> _Work required_: Update the rows below by replacing every "Click" with "Tap" and keeping everything else the same. Leave the pictures out of your answer.

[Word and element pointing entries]
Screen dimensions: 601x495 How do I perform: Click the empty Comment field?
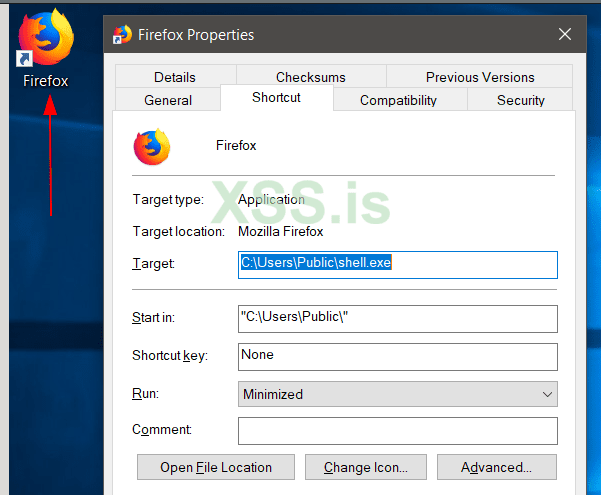coord(397,431)
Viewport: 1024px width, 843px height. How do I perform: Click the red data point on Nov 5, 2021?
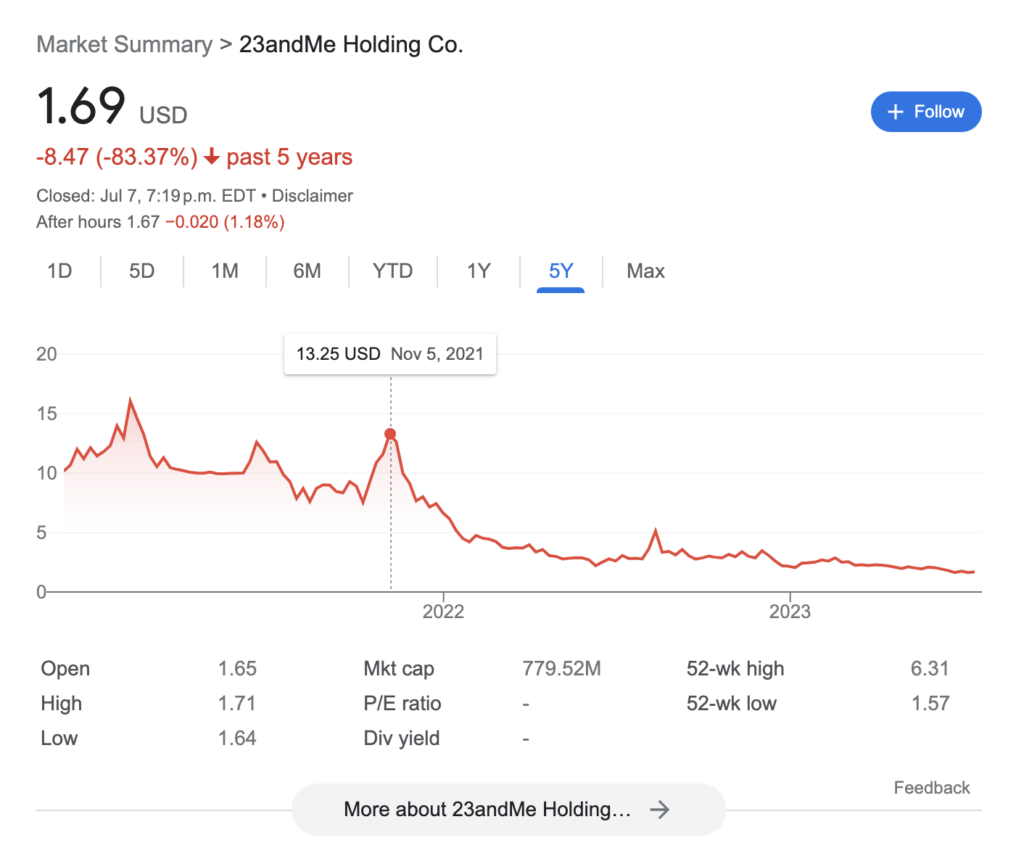coord(390,434)
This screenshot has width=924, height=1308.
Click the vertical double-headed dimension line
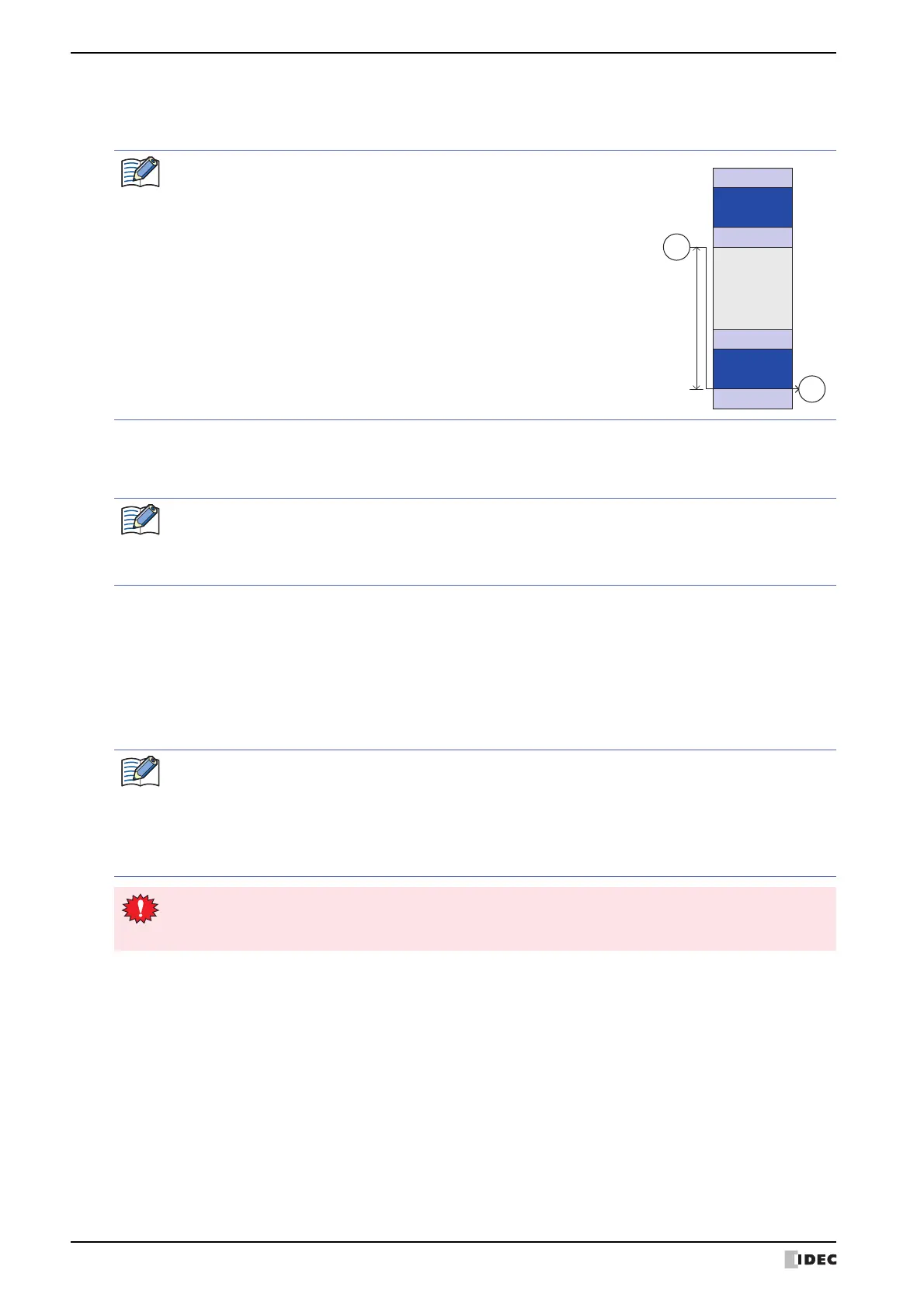point(696,318)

> _Output_:
Screen dimensions: 601x495 How do I perform: Tap the empty Comment field?
coord(397,431)
Viewport: 1024px width, 843px height. How do I perform: Tap the red data point on Nov 5, 2021?
coord(390,434)
This screenshot has width=924, height=1308.
Tap the vertical double-headed dimension line
point(696,318)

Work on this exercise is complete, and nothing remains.